Gould noted that the decision was made after a solid waste study was conducted by GT Environmental and a presentation of that study was made to council; the committee held three public hearings; and a survey was prepared by Thomas Sutton, director of the Community Research Institute at Baldwin Wallace University, with input from Brennan, city Service Director Jeffrey Pokorny and members of council.

But, Gould said, although council authorized the money in June to have the survey sent to every household, it was not sent.

“Thomas Sutton is a doctor of political science and public policy,” Gould stated. “He is a Fulbright Scholar, he leads an organization that has helped cities, counties and schools survey citizens, he designed a survey for University Heights that Mayor Brennan refuses to send.

“I think that automated trash pickup will someday come to University Heights, but I will not cast that vote without hearing from our elders and those who will need help with automated bins, and weighing how their needs will effect the anticipated cost savings,” Gould said.

Brennan has previously stated that a residents survey should be taken, but that he wasn’t in agreement with the questions on the Sutton survey.

When asked for comment on the issue, Brennan, in an email to cleveland.com, wrote: “When City Council said they wanted a survey, administration brought them a quote by a professional who performs solid waste surveys.

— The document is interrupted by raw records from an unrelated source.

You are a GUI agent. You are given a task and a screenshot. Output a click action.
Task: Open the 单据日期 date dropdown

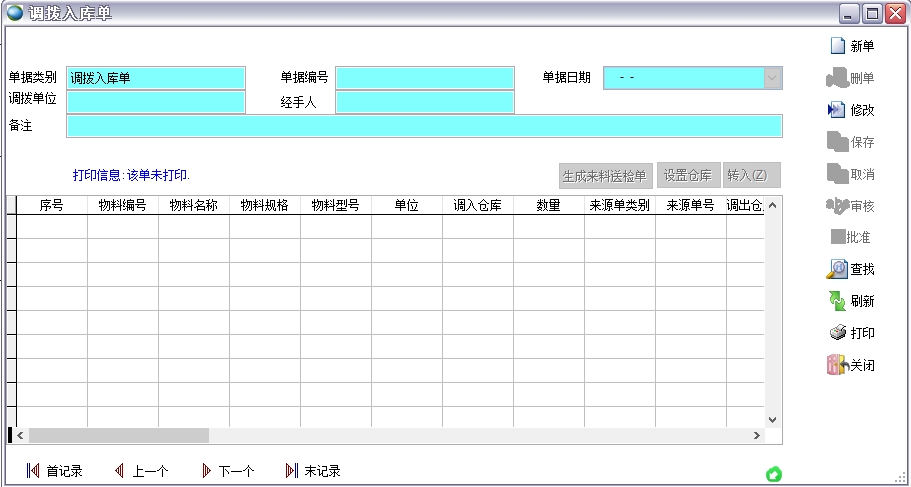(772, 78)
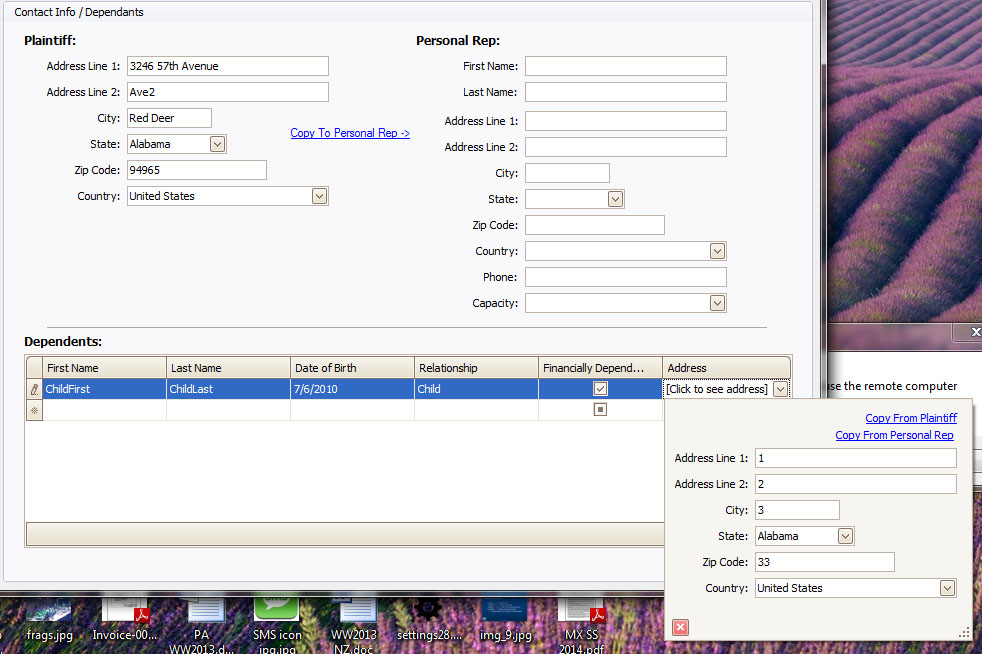Sort by the Date of Birth column header
This screenshot has height=654, width=982.
tap(352, 368)
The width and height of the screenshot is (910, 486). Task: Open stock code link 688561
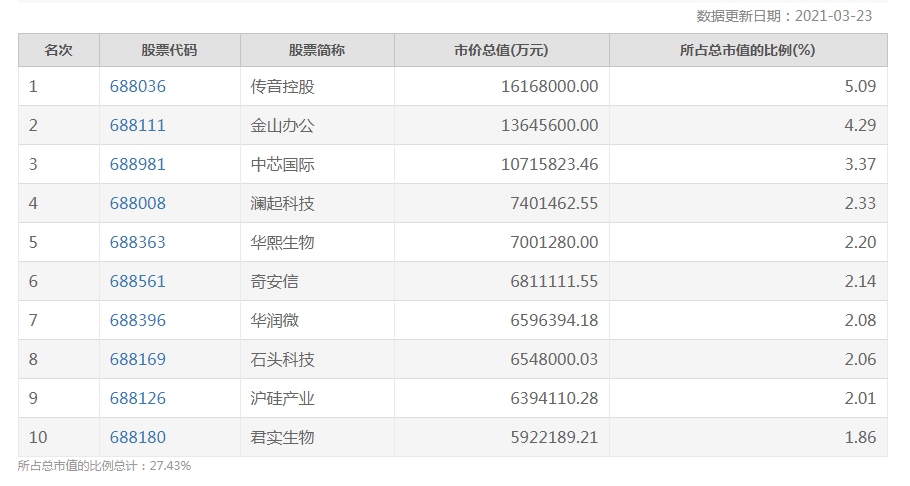(138, 282)
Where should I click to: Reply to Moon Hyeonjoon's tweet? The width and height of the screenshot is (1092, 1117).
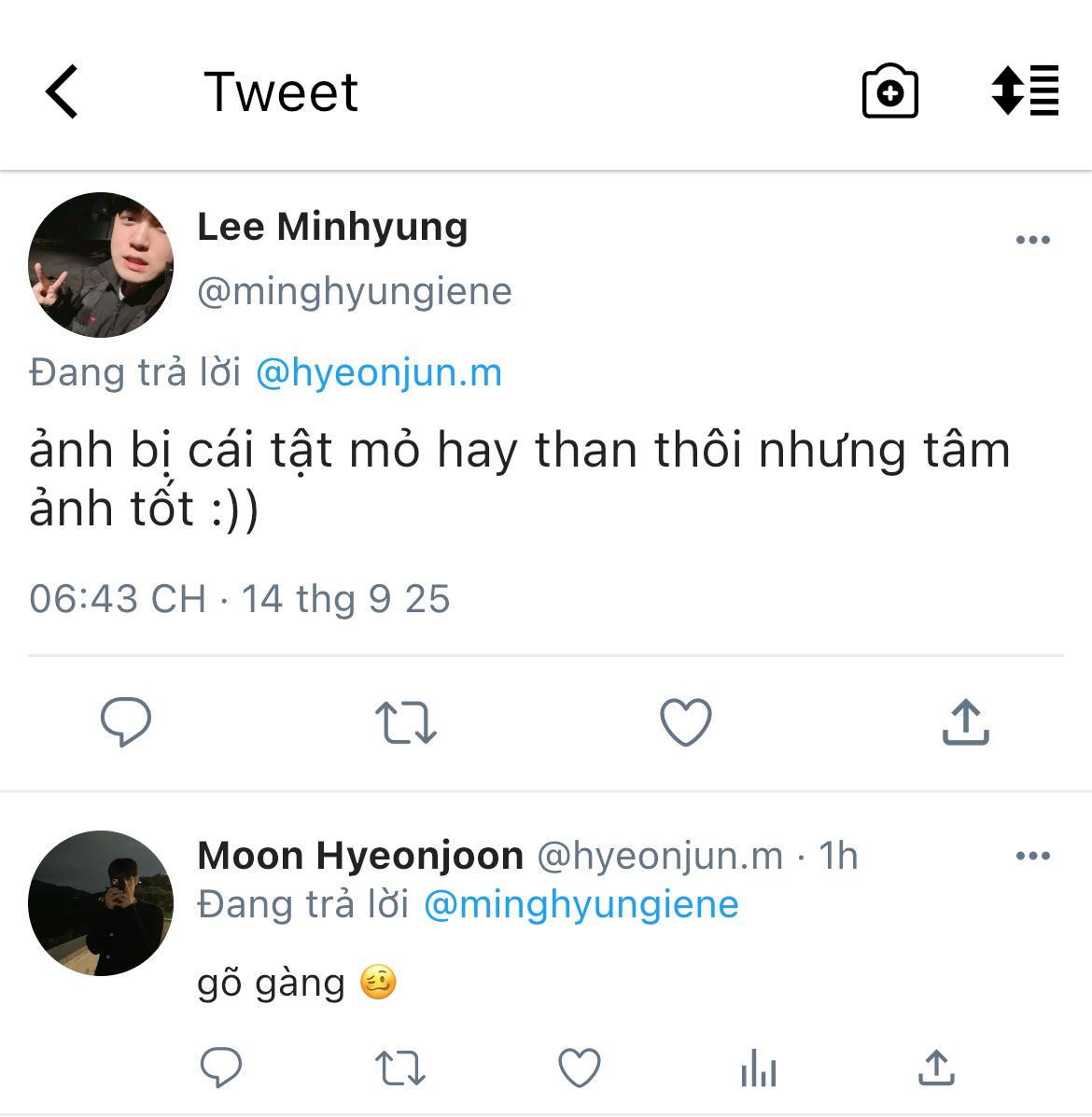point(221,1068)
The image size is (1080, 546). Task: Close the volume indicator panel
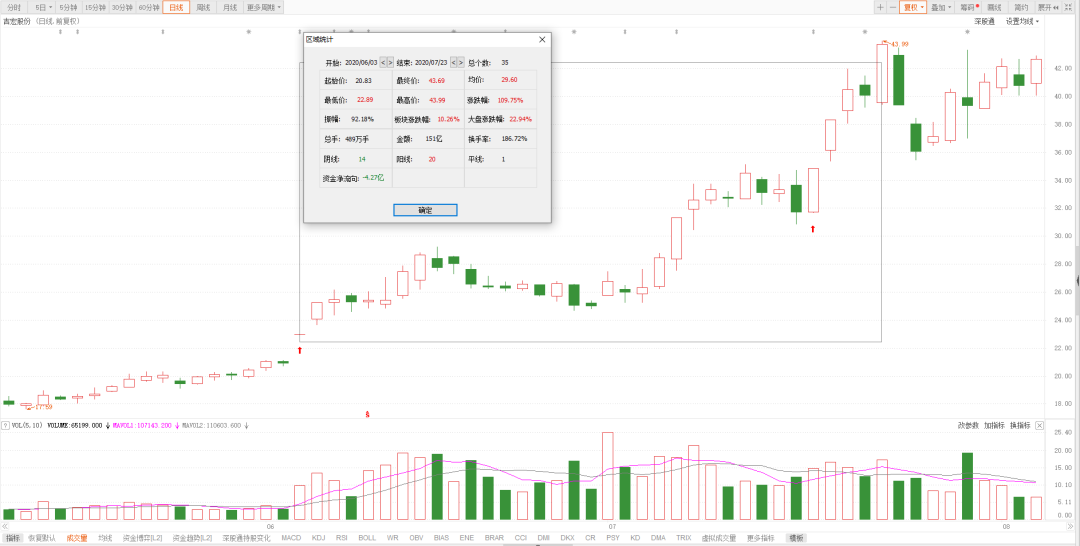point(1039,426)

Council rejected the quote, then brought in a political pollster who never did a solid waste survey before.

“Together, they took out the questions about finance and cost,” Brennan stated. “The money questions are important, because University Heights spends the third most per house, per month in the county for solid waste pickup, while getting the third worst recycling results among suburban Cuyahoga cities.

“Council’s solid waste survey was then truly a garbage survey, pun intended: garbage in, garbage out,” Brennan said.

“I wasn’t going to waste taxpayer dollars putting out council’s incomplete, political garbage survey.

“After council refused to restore the money questions, council’s Service and Utilities Committee went ahead and voted to keep backyard pickup, which is presumably what they planned to do all along,” he said.

“Instead of restoring important survey questions so the public could be heard, City Council has concluded its political exercise and reached its predetermined outcome to do nothing. This is why City Council elections are important.”

The current backyard collection system costs University Heights $23.74 per home. Using the automated system, Brennan has stated, would cost about $15 per home.

Speaking the day following the committee meeting, Gould said that some older and infirm residents live at homes with sloped driveways that, especially in ice and snow, pose a danger should those residents have to pull large garbage bins to the curb. He believes it is essential to get survey results before making a decision.

Brennan has stated that a method could be worked out, perhaps using service department employees who now do so at all yards to assist specific elderly homeowners with bringing containers to the curb.

Gould said the city has paid its bill to Sutton for his work. Council recently sparred with Brennan over payment to Sutton that council believed was late.

The committee’s recommendation moves to a full council vote at its next meeting, Nov. 1.